Musica

Il tallone di Achille

20 Febbraio 2019

Un’epopea a puntate quella sulle polemiche suscitate dal brano Rolls Royce presentato dal trapper Achille Lauro al Festival di Sanremo da poco concluso.

Se Striscia la Notizia, col fine precipuo di delegittimare le capacità selettive del direttore artistico inviso a Ricci, cavalca la pericolosità del presunto messaggio inneggiante alla droga, Morgan innalza certamente il livello della diatriba con le sue encomiabili escursioni culturali. I tratti della questione assumono allora connotati di richiamo vagamente omerico, sia per uno spessore contenutistico innegabile, ma anche per un’ inclinazione alla sintesi latitante, non pervenuta. Morgan è così: talmente ricco di conoscenza musicale da aprire digressioni sicuramente pertinenti ma anche artefici di una certa dispersiva leggibilità.

Nella sua difesa di Rolls Royce, con annesso interprete, propone un’analisi condivisibile che in soldoni verte sull’originalità del linguaggio, sul valore iconografico della Rolls e sulle immagini psichedeliche di altrettante icone di una vita spericolata, travagliata, maledetta (Doors, Hendrix, Monroe, Winehouse). Opera dei confronti interessanti con diversi brani dedicati ad automobili, simboli di uno stile di vita o espedienti per descrivere un immaginario (Mercedes Benz della Joplin, Torpedo blu di Gaber).

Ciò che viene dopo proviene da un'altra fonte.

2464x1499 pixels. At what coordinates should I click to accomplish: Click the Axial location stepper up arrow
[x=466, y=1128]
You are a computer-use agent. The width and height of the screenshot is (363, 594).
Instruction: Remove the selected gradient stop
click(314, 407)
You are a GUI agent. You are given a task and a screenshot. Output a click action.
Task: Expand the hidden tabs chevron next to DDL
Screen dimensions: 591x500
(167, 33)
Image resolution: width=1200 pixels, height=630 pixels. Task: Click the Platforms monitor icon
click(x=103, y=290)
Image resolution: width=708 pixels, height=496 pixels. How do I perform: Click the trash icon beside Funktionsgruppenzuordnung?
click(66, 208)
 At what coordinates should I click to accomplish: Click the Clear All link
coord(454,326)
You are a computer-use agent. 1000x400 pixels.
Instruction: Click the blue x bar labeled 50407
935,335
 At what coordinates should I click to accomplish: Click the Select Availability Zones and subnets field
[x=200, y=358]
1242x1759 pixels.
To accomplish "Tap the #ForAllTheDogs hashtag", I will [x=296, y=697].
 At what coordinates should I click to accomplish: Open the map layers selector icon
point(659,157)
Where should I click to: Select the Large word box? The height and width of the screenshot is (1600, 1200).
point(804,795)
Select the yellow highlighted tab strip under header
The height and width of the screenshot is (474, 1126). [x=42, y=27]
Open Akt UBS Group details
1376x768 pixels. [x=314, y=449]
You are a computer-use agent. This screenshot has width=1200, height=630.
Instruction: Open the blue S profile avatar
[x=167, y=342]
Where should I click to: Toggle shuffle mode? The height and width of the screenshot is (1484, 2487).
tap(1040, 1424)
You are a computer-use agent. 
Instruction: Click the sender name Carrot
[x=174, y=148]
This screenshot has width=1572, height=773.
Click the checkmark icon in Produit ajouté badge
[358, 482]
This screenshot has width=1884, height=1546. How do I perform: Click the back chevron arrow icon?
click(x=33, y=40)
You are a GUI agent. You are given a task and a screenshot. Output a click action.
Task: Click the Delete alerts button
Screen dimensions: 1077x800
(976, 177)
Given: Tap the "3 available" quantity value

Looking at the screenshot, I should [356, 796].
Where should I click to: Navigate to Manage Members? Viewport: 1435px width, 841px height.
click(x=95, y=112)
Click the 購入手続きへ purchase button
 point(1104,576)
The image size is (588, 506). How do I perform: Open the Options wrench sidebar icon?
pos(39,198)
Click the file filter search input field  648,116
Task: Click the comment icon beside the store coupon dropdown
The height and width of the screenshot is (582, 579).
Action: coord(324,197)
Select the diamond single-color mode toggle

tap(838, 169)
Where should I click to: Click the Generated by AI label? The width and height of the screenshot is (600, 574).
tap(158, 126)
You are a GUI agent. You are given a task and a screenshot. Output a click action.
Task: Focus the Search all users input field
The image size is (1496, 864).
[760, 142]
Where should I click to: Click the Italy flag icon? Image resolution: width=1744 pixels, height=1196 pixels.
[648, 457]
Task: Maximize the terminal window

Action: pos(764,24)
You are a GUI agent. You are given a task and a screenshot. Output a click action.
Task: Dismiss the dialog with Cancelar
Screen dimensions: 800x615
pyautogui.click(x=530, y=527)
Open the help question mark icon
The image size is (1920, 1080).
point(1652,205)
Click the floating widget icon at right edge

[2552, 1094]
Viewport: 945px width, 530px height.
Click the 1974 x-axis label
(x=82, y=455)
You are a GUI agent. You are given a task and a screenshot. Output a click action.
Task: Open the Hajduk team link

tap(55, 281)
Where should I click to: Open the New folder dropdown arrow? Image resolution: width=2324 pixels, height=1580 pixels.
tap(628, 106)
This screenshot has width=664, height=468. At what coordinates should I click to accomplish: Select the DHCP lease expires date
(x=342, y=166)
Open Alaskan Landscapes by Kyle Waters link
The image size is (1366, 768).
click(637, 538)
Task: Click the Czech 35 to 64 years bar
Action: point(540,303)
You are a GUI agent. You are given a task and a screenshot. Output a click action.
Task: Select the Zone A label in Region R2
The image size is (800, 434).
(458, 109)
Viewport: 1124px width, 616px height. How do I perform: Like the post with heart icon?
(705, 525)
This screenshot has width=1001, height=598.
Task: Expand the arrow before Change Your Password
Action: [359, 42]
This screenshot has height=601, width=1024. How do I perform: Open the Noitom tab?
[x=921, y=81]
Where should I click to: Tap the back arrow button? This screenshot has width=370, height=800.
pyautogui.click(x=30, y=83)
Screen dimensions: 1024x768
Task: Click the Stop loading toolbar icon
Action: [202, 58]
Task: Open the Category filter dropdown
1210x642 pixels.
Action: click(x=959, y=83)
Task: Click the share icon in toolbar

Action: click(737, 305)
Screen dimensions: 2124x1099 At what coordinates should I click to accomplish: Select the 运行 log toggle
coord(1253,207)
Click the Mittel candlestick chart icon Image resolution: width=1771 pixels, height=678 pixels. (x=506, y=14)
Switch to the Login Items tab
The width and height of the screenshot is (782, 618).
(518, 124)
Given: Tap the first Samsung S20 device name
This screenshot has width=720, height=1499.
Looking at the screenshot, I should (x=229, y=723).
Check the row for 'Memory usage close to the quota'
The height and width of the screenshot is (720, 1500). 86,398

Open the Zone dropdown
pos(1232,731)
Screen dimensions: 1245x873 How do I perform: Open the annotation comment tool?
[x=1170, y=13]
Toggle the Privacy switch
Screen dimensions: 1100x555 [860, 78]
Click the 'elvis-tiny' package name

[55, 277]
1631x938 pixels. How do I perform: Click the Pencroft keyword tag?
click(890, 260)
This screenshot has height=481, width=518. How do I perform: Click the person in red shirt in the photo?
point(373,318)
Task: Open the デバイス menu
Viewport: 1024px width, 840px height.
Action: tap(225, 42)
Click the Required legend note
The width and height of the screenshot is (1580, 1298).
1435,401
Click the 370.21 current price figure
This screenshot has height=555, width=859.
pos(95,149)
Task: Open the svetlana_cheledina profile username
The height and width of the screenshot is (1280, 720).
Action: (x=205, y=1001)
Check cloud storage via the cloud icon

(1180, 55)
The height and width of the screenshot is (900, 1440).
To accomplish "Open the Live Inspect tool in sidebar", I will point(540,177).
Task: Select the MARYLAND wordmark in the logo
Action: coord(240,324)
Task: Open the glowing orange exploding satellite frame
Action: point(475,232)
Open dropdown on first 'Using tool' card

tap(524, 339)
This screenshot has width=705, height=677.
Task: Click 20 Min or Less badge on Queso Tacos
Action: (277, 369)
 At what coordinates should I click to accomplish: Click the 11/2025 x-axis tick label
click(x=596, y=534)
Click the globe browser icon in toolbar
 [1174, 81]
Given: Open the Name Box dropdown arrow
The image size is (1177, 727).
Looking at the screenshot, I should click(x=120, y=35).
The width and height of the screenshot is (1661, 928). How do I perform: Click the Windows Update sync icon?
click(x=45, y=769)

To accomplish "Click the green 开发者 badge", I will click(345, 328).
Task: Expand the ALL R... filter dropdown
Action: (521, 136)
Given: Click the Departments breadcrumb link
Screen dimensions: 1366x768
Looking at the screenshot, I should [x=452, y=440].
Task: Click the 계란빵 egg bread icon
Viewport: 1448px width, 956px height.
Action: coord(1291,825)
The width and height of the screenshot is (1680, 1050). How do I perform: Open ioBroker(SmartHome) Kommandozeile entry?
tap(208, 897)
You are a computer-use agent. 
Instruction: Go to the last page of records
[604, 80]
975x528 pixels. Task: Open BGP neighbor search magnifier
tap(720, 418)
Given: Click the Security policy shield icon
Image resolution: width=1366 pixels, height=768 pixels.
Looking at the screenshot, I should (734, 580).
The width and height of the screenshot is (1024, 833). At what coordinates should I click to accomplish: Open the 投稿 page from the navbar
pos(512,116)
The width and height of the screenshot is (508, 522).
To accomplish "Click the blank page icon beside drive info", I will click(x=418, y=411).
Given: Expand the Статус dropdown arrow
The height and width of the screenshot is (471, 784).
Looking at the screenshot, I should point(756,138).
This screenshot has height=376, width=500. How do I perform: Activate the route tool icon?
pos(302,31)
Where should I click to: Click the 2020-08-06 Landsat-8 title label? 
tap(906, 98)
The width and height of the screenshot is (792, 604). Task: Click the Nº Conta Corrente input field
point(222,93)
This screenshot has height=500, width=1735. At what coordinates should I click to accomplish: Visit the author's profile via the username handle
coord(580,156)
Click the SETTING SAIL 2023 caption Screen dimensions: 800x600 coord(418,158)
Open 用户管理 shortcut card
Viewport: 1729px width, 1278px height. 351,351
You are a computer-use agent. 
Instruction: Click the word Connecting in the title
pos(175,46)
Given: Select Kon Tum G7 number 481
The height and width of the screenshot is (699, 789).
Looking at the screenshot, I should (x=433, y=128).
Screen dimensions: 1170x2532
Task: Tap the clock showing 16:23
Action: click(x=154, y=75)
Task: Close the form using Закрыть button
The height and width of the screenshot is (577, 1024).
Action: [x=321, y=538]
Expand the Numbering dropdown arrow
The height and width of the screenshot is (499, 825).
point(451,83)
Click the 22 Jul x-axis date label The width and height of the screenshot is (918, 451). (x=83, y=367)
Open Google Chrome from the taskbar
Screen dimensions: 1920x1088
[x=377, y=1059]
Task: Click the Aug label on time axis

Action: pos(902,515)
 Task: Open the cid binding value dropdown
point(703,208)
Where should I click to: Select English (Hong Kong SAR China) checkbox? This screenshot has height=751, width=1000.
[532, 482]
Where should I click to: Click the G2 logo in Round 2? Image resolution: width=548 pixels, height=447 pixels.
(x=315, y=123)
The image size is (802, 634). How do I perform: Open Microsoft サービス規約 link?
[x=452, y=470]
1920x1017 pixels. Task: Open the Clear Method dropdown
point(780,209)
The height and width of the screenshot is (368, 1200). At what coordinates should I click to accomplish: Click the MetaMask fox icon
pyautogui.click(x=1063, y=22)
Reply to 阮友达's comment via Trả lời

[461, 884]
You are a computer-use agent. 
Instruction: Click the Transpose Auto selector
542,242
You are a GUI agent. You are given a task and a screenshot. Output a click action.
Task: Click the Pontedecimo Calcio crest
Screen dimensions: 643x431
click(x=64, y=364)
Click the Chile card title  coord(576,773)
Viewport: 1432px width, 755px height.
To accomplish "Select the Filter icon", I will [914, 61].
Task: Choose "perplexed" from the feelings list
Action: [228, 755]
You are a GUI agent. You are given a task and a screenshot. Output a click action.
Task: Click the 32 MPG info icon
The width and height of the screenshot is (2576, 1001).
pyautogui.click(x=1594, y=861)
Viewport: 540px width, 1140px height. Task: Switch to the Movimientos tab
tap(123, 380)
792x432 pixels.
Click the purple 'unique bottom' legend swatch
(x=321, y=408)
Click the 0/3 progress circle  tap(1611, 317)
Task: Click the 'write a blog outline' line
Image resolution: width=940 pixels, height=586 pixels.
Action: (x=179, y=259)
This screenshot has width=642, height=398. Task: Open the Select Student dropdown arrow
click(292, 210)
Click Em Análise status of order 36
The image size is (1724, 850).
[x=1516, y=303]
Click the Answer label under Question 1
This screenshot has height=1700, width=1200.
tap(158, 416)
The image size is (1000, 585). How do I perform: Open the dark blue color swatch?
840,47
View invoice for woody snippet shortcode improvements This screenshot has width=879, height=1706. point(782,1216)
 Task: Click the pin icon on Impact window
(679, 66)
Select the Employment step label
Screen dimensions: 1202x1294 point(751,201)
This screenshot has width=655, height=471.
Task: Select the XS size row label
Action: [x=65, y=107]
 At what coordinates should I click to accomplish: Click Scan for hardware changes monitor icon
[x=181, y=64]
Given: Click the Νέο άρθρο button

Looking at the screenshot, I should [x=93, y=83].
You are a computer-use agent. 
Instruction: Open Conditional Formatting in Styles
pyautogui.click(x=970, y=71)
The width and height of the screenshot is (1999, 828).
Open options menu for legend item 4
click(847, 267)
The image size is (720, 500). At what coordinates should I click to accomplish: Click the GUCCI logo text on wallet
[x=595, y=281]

Non solo, innalza ulteriormente il livello collegandosi alle figure retoriche usate nel testo. “No, non è musica. È un Mirò…”, “No, non è un drink, è un Paul Gascoigne” sarebbero sinestesie. E come dargli torto? L’accostamento di sfere sensoriali distinte oggettivamente c’è.

Io ancora oggi chiamo Lassie la tavoletta Nestlé del Galak. Tutto perché quando ero una bimba tanto golosa, scartai famelica lo stucchevole cioccolato bianco mentre alla tv trasmettevano la sigla del telefilm “Torna a casa Lassie”. Nemmeno infinite sedute analitiche da fior fiori di luminari della psiche mi hanno estirpato questa intersezione traumatica dalla testa e ora quel ricordo è assurto alla promozione poetica di sinestesia (musica del telefilm legata a sapore del cioccolato).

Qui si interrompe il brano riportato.